Understandably though, some homeowners have either been unwilling or unable to refinance, but the Mortgage Bankers Association reported for the week ending on July 15, refinance applications were up, yet this has not been a continual trend throughout the summer. Despite the fact that rates are low on home loans, there are reports that home sales are up and down, home starts have seen a great deal of volatility in some areas, and again, refinancing has not stayed consistent.
Yet, for homeowners who are looking at refinancing with a cash-out option to meet certain payment obligations, there are some aspects of this particular type of refinancing that need to be explored. As homeowners see personal debts increase in some areas, those who may have equity in their home feel that refinancing can not only benefit them through allowing them to pay off these debts, but they can ideally get a more affordable rate and payment on their home loan in the process.
Negative equity is a hindrance for some, but in cases where homeowners may be able to refinance due to the fact that their home has not seen a depreciation in value, financial advisers want homeowners to be cautious about jumping into the refinancing arena despite the fact that rates on home loans remain relatively low. Some homeowners may refinance in order to get out of debt faster or get a lower payment, and in the process get cash back from equity they have in their home to pay off credit cards, personal loans, or other forms of debt, but homeowners must remember that this particular use of refinancing could create problems down the road.
Essentially, homeowners are attaching unsecured debts to a secured home loan when they use cash-out refinancing and if this higher mortgage obligation cannot be paid, homeowners may stand the risk of losing their home. If homeowners are in a good financial position, can afford the costs that come with refinancing, have equity built in their home and a good credit score, they may qualify for a cash-out refinancing opportunity but this does not necessarily mean they should take it.

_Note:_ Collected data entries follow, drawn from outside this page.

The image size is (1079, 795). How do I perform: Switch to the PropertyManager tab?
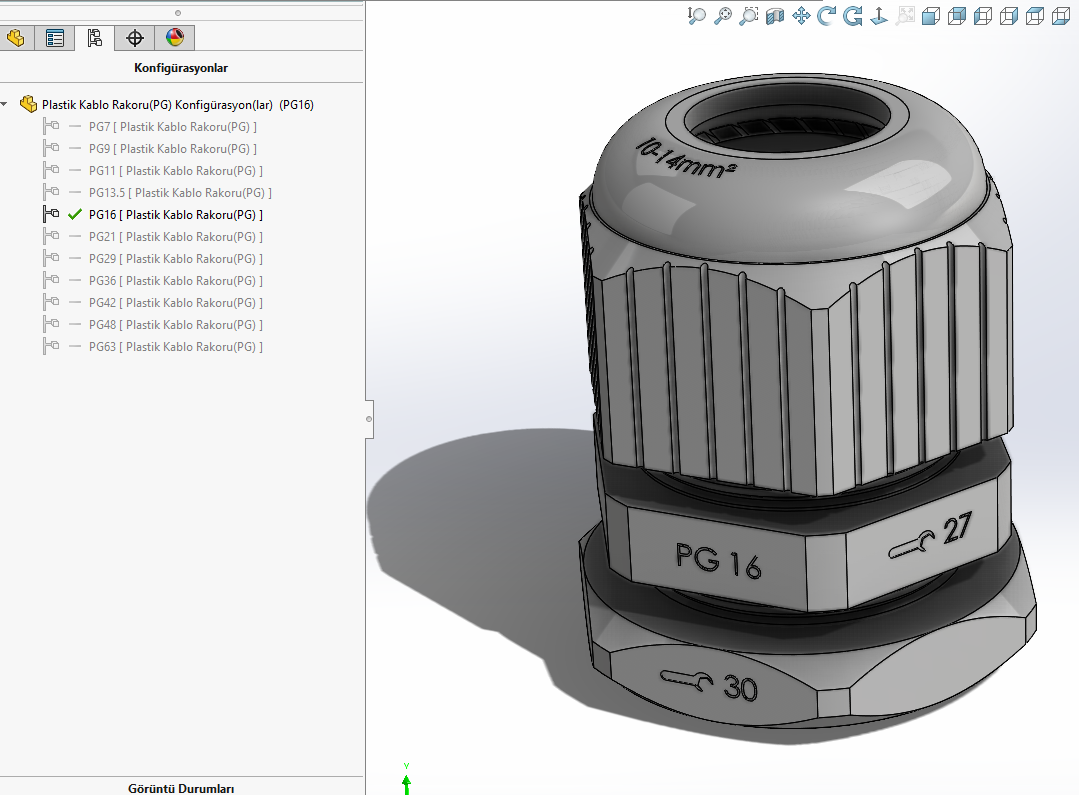coord(55,39)
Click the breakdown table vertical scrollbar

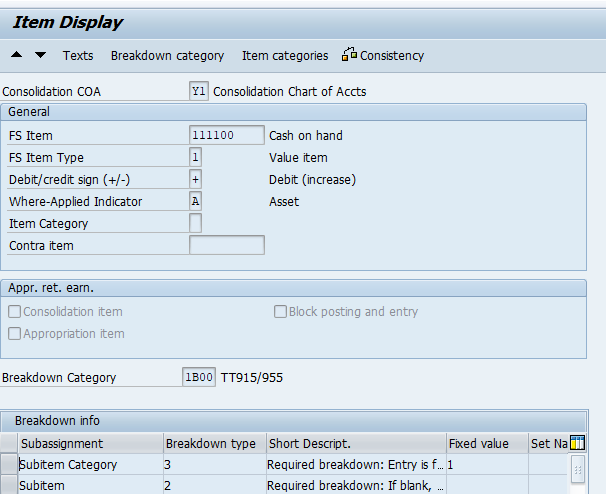577,472
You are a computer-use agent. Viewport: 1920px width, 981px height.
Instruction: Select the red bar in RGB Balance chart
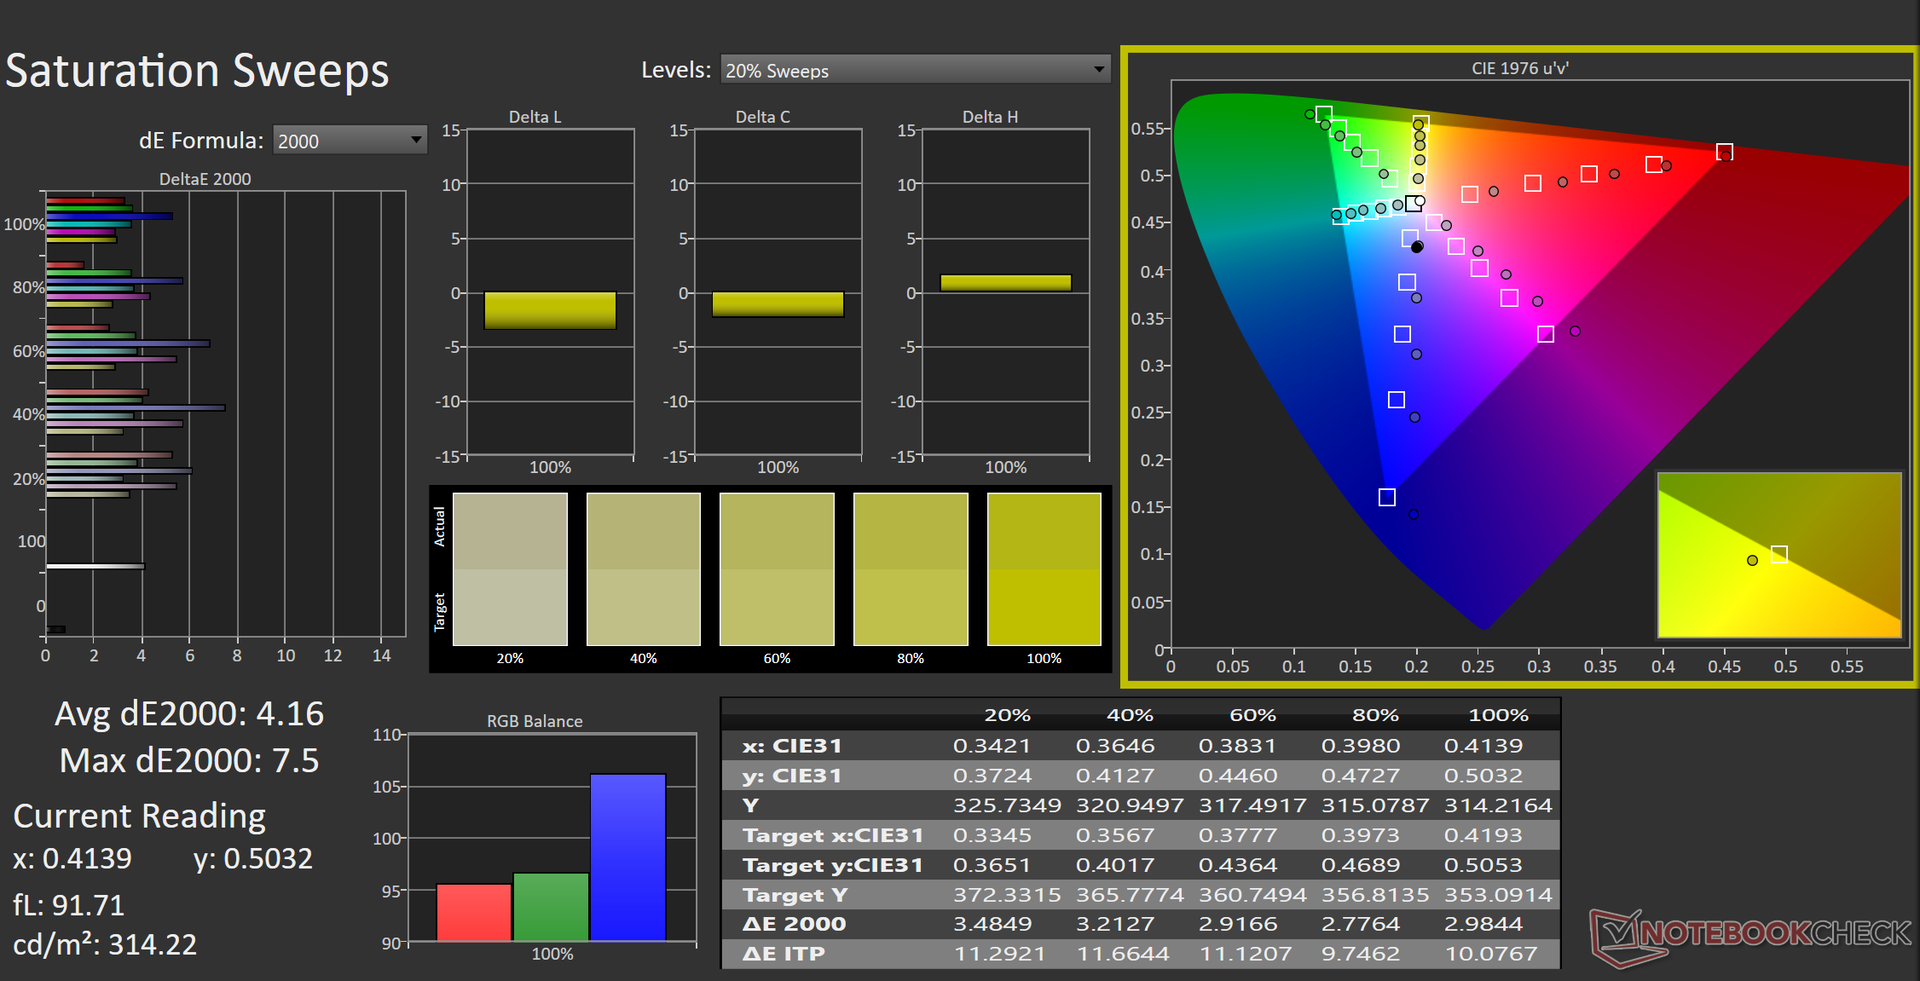tap(474, 912)
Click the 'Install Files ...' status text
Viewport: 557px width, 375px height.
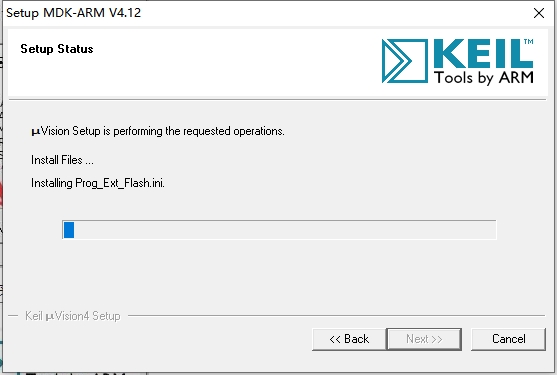tap(62, 160)
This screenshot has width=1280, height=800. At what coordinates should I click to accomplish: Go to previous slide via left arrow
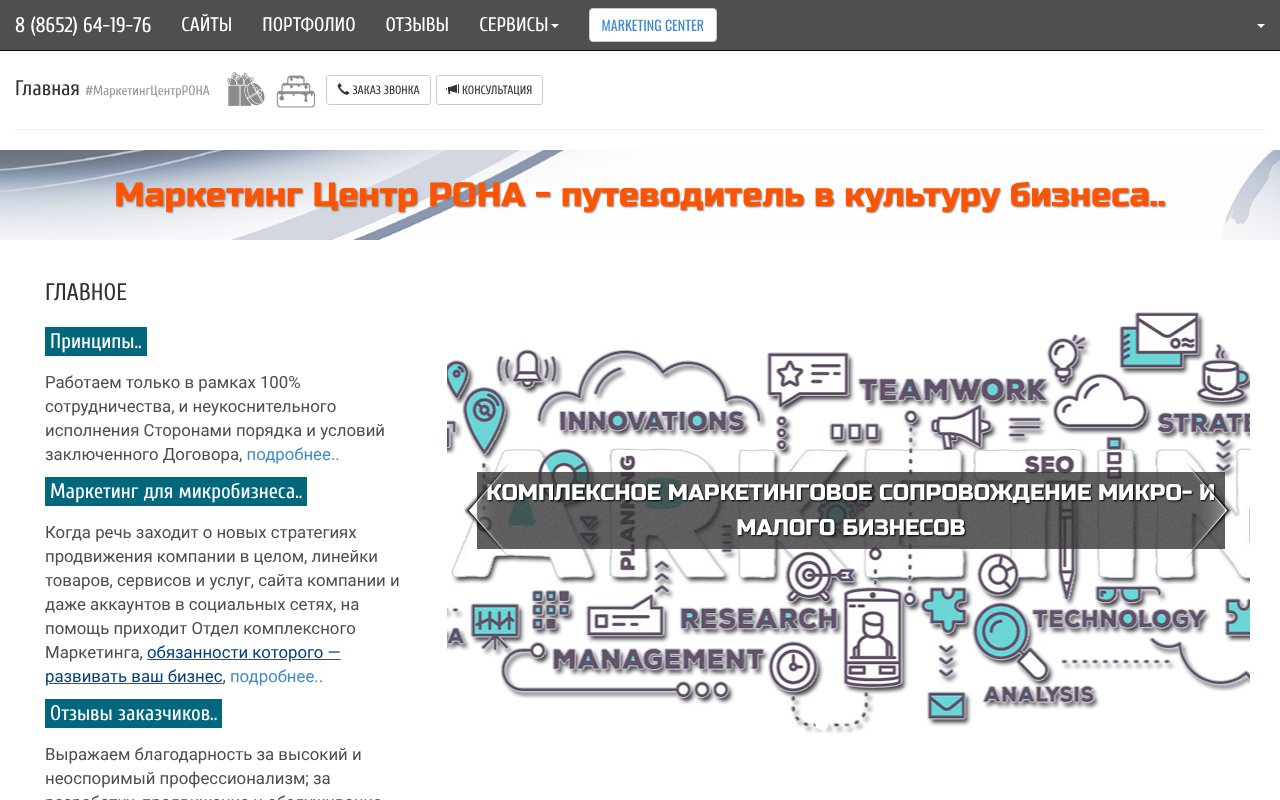click(x=475, y=510)
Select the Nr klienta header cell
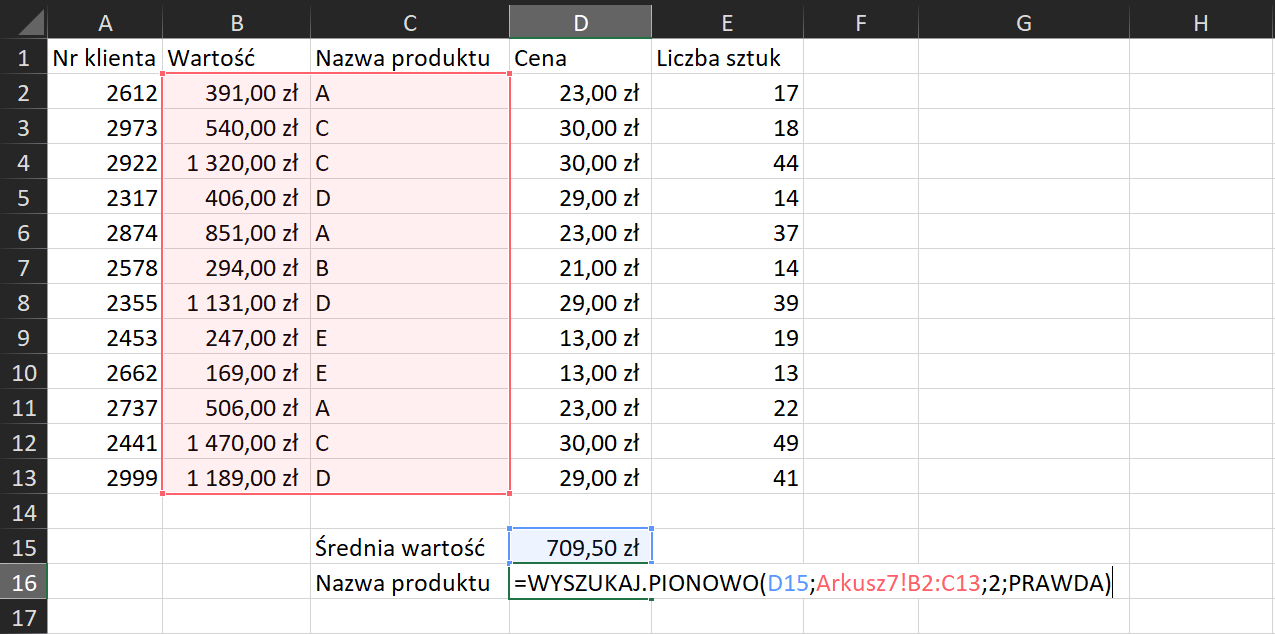 (104, 57)
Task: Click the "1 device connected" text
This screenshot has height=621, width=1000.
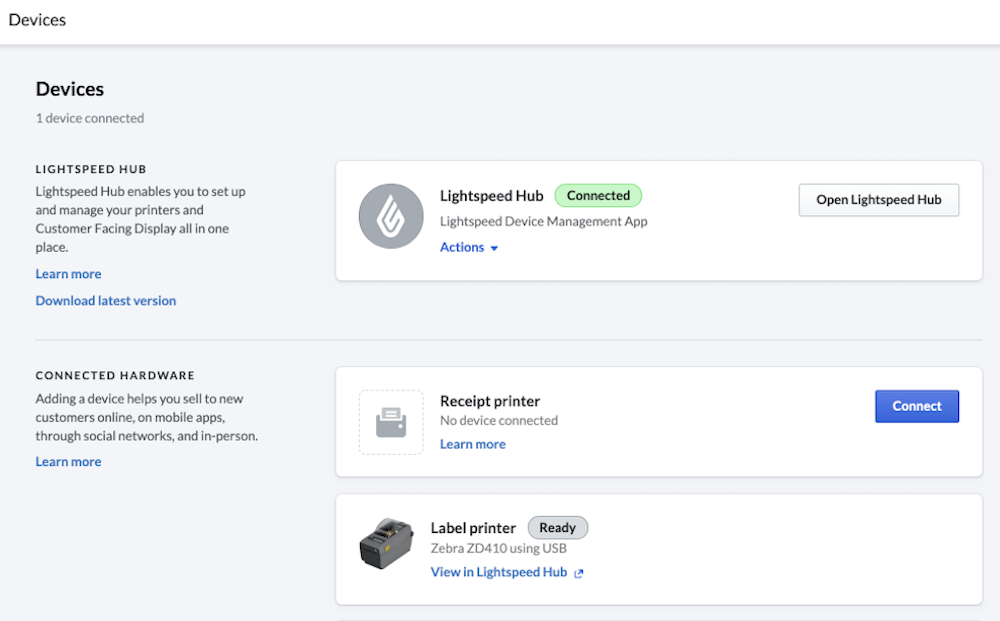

If debt has become a problem for a homeowner to the extent where they are considering using their equity to pay off what they owe, it may be time to consult a nonprofit credit counselor or financial adviser so that alternative debt repayment plans can be explored, rather than refinancing in order to receive cash back. However, if homeowners feel that cash-out refinancing will be best for them, and this is a very personal decision that will require a great deal of research on the part of a homeowner, and it may also benefit homeowners to explore other options as a refinancing may simply not be worth the cost for some, as closing costs or fees associated with doing so may offset any benefits they gain from an interest rate reduction.